Cette liste n’est pas exhaustive, de nombreuses idées peuvent germer d’une vraie consultation locale, dans chaque village, dans chaque quartier.

La carte « Joker » des élu-es locaux est de dire que ces politiques incombent à l’Etat. Toutes ces propositions sont pourtant mises en œuvre en France, dans certaines régions, dans certains cantons, dans certaines communes. C’est donc possible. Puisque la puissance privée, adossée à l’État développe la globalisation et l’industrialisation et ne jure que par l’extrême rentabilité économique en sacrifiant le service public, l’environnement et la justice sociale, il est du devoir des localités de développer un service public à taille humaine, localisé, et vertueux sur le plan social et environnemental.
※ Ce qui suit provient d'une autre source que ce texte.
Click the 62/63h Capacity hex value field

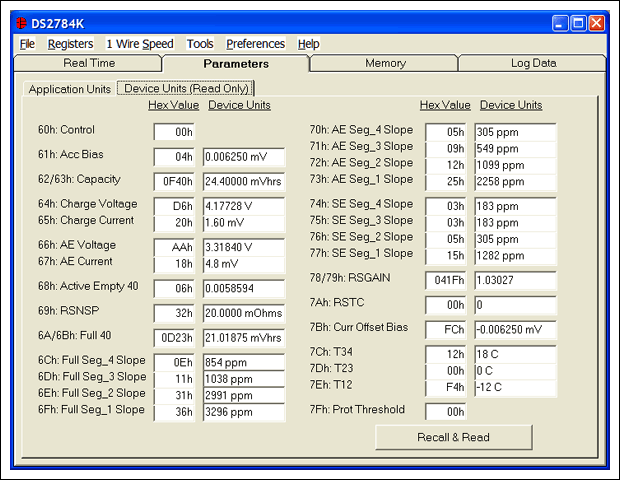point(174,182)
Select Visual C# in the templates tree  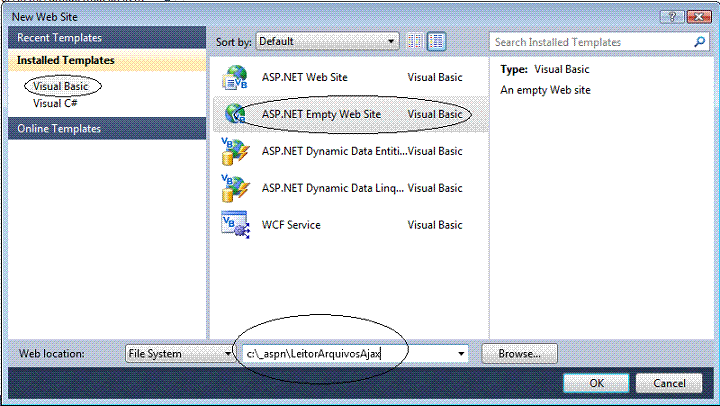54,103
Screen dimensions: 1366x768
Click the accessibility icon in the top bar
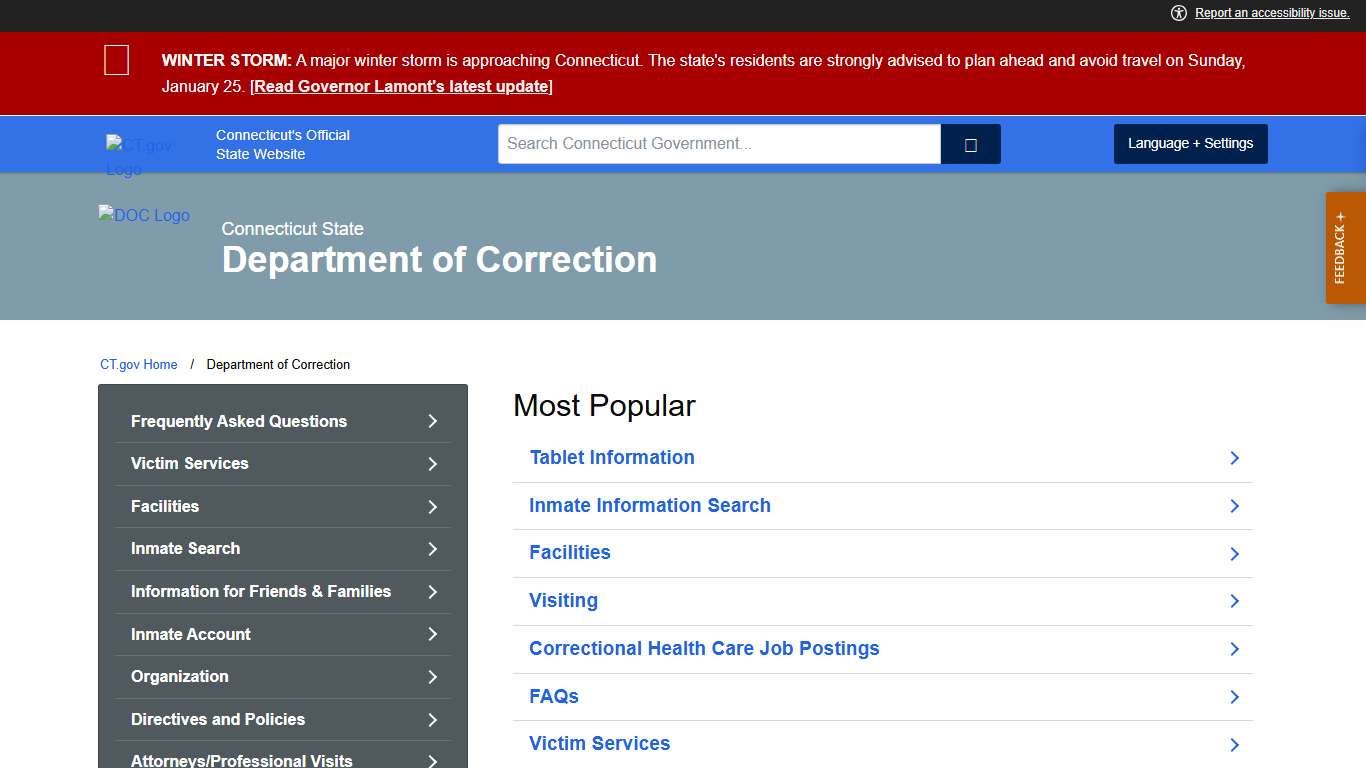tap(1178, 13)
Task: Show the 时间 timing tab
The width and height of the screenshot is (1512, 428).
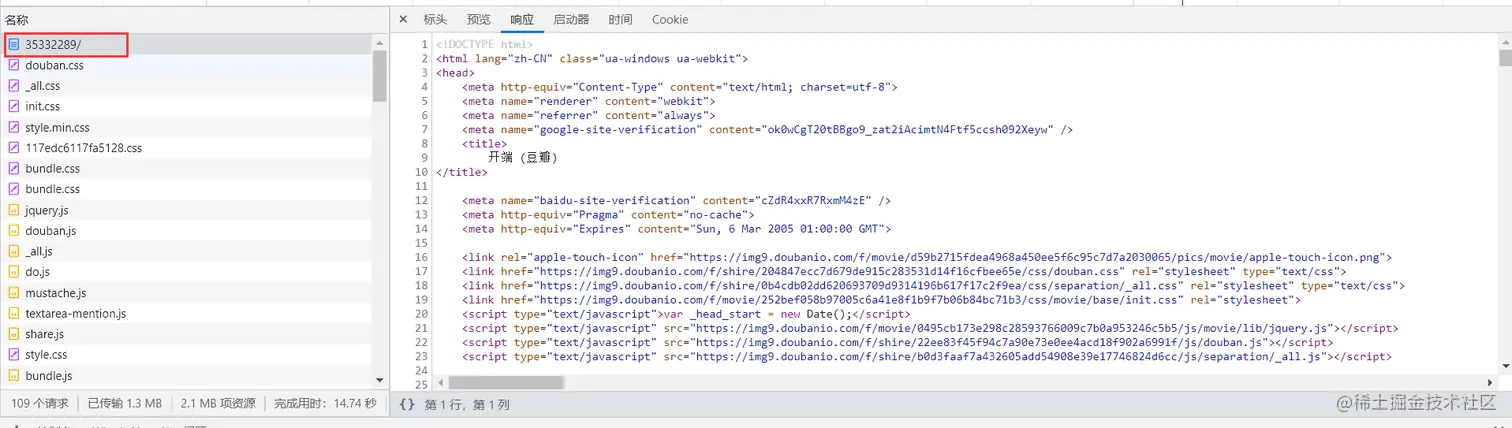Action: (620, 20)
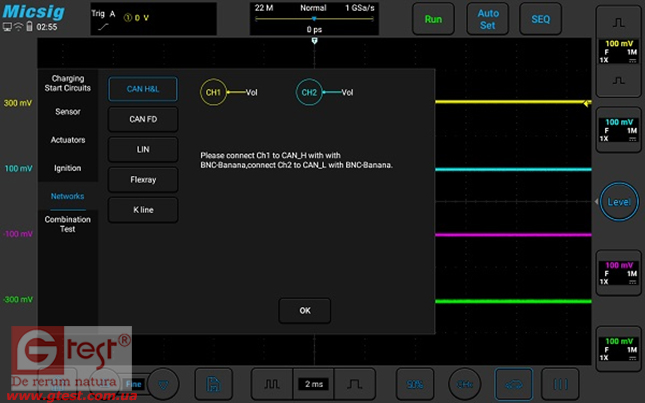This screenshot has width=645, height=403.
Task: Expand the Charging Start Circuits category
Action: [68, 83]
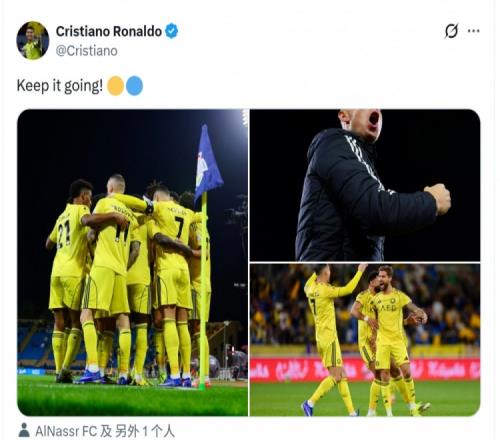
Task: Click Cristiano Ronaldo's profile avatar
Action: [33, 40]
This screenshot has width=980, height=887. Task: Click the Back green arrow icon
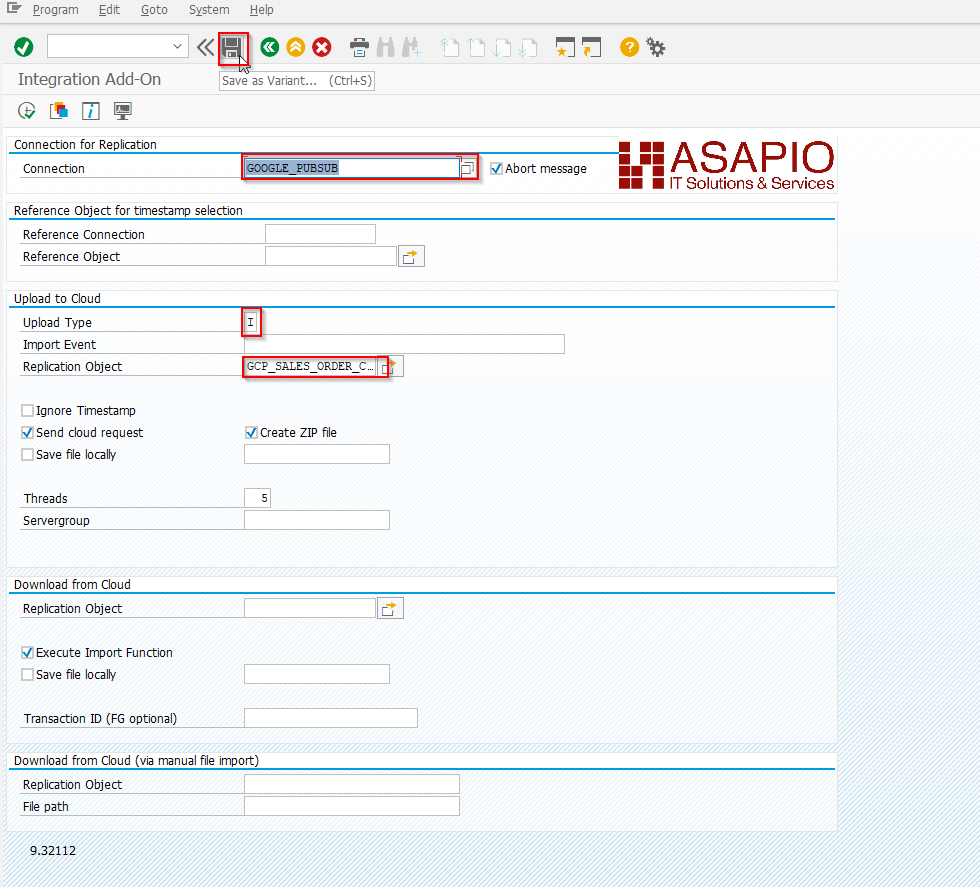(x=268, y=46)
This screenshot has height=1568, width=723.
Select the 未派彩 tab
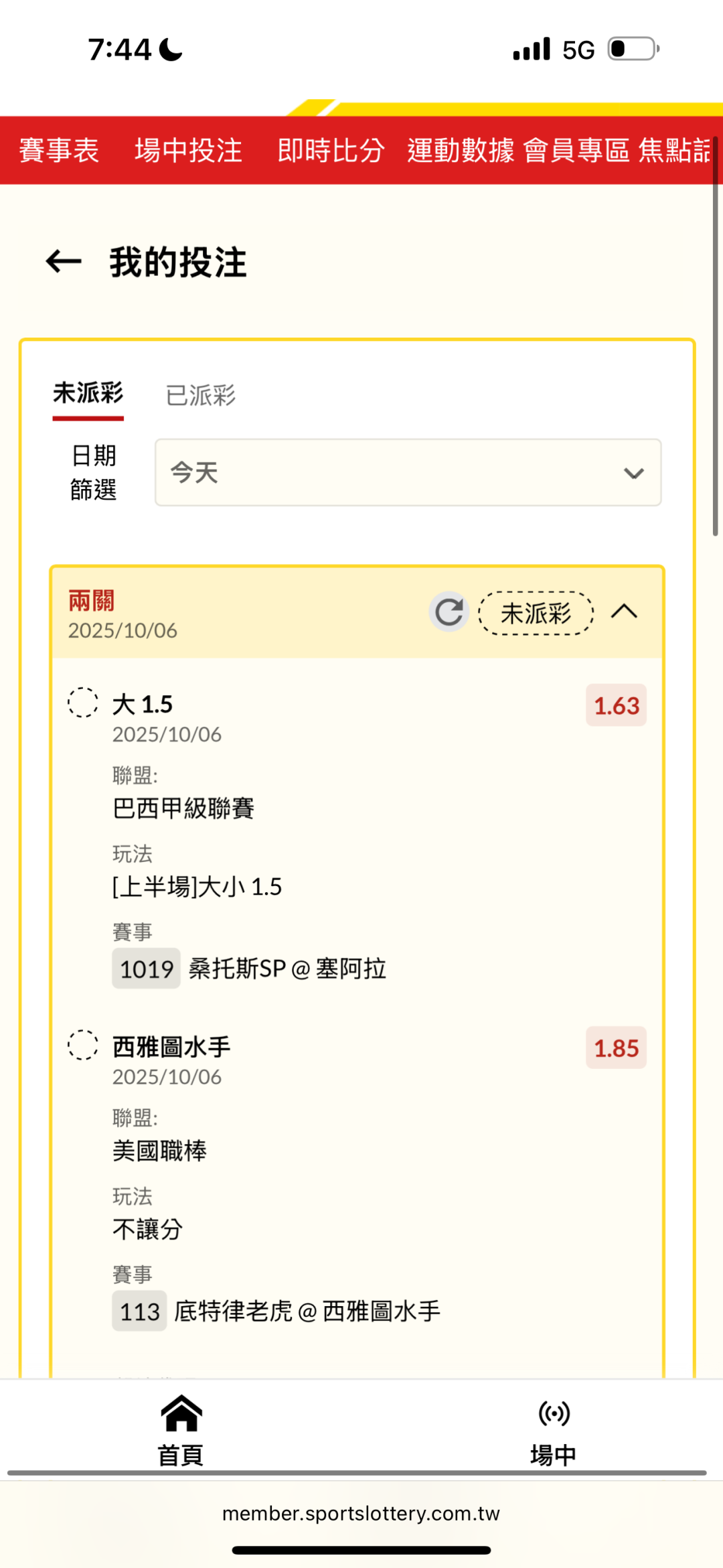click(88, 394)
Ce qui est fait aujourd’hui est largement insuffisant. Et si nos élu-es se demandent encore comment soutenir, aider, favoriser, mettre en place, assurer, créer, alors que la problématique agricole et alimentaire est sur la table depuis des années, qu’ils mettent au plus vite leurs équipes sur le sujet, qu’ils consultent sérieusement localement et regardent aussi ce qui se fait déjà ailleurs. Et qu’ils se rapprochent et écoutent réellement celles et ceux qui travaillent déjà à développer ces filières ici et maintenant et qui, aujourd’hui, ne sont pas soutenus à la hauteur de leurs engagements et des enjeux vitaux que sont l’agriculture et l’alimentation dans le Cotentin comme partout.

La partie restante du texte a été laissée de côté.